По приезду родителей я устроил дома скандал и потребовал дать мне денег на свадьбу. Мол, брату помогли и мне давайте. Свои жалкие накопления спустил в первый месяц на Катю и на покупку обручального кольца. Отец пошел в "Сбербанк" и снял последние крохи с книжки, которые они с мамой откладывали на покупку участка земли под дачу.
Начались рутинные приготовления. Катя все больше раздражалась. Мол, почему она все делает за меня. Где мужской стержень? Эти несчастные списки гостей. Заказ лимузина. Обсуждение меню в ресторане. Кто и где будет сидеть. Меня так это все утомило. Сказка таяла на глазах.
Финальной точкой, приведшей в очередной раз ее в бешенство и чуть не поставившей жирный крест на свадьбе, был мой костюм, по старой традиции купленный с мамой.
С детских лет, когда приходилось ехать за обновкой, мы отправлялись на Черкизовский рынок. Это было настоящим приключением.
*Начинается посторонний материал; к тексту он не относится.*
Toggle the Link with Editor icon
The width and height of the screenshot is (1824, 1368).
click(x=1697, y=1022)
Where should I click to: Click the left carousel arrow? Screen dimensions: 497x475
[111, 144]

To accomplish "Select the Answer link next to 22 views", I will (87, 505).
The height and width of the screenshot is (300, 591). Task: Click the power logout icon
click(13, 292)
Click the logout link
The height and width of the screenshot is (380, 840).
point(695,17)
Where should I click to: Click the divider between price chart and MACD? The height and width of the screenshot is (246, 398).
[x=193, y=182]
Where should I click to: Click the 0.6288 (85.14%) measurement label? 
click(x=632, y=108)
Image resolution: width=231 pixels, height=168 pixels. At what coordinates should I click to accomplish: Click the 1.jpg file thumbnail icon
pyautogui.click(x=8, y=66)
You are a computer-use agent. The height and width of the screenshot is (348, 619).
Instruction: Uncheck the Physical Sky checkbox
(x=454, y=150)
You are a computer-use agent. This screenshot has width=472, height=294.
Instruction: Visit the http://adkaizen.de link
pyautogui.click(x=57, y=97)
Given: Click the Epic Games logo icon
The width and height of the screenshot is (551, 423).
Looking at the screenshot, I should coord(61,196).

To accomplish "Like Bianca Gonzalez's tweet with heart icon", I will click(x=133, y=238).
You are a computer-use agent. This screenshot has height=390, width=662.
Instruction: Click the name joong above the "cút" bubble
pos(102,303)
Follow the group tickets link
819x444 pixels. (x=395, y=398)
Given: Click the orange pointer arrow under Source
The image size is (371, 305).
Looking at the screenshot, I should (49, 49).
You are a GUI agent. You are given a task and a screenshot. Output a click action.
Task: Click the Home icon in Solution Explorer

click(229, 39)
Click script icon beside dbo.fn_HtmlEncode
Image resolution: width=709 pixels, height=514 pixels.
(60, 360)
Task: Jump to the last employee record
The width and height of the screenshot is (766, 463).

Имея небольшую сумму честно заработанных рублей, мы должны были купить одну большую вещь мне или брату, что-то недорогое отцу и, если оставались деньги после торгов, что-то и маме. Жили тогда бедно.
Торги - это было искусство, которым мама владела на высшем уровне. Так, наверное, только в Ташкенте на рынке еще торгуются. Скажу по правде, я стеснялся этих торгов.
На какие только ухищрения в лихие девяностые мама не шла, чтобы китайцы, вьетнамцы, кавказцы сбрасывали десять, двадцать, сто, двести рублей с покупки. И сетовала на то, что завод остановился, и показывала удостоверение работника этого завода, и делала акцент на старой поношенной, специально для рынка надетой куртке.
Я, кстати, тоже был в числе козырей (не знаю, что я там мог скинуть, но, видимо, мой худощавый бледненький вид и жалостливые карие глаза делали свое дело). Самое главное было, следовать маминой домашней установке: "Только не говори, что тебе нравится вещь, иначе не сбросят". Я всегда терялся, что же мне все-таки говорить, если вещь нравилась.